EXTRACT TO READ -

After this change the `gpu_files` directory is still produced, but its contents are no longer used by the generated executable. In other words, we could safely remove the `gpu_files` directory after compilation.
Ultimately we may want to have Chapel do this, or better yet find a way of producing the fatbin without performing file I/O. This is complicated by the fact that we produce the GPU binary code on one thread and then insert it into a global on the other, so if we wanted to avoid file I/O we'd have to find some other way to transfer this data.
**To reviewers (or anyone else familiar with how Chapel handles strings):**
I've confirmed that these changes pass paratests.
One change I'm not totally happy with is adding `new_RawStringSymbol` and `genGlobalRawString` functions.
Looking at `symbol.cpp`, it looks like there are are string symbols, cstring literals, and bytes symbols. Since my string is for storing the fatbin code and not a normal null-terinated string it may contain \0 values in the middle. I also don't want to unescape the string during code generation (it looks like we have this postprocessing to rewrites things like '\n' if we're targetting LLVM).

GIVEN RECORDS -
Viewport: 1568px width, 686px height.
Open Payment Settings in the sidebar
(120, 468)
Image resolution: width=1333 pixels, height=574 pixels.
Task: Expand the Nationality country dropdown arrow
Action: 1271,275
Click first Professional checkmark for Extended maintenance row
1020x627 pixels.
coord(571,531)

REQUIRED WORK -
Reproduce the Chapel fatbin passage above from "After this change" up to and including "changes pass paratests.".

ANSWER TO THE EXERCISE -
After this change the `gpu_files` directory is still produced, but its contents are no longer used by the generated executable. In other words, we could safely remove the `gpu_files` directory after compilation.
Ultimately we may want to have Chapel do this, or better yet find a way of producing the fatbin without performing file I/O. This is complicated by the fact that we produce the GPU binary code on one thread and then insert it into a global on the other, so if we wanted to avoid file I/O we'd have to find some other way to transfer this data.
**To reviewers (or anyone else familiar with how Chapel handles strings):**
I've confirmed that these changes pass paratests.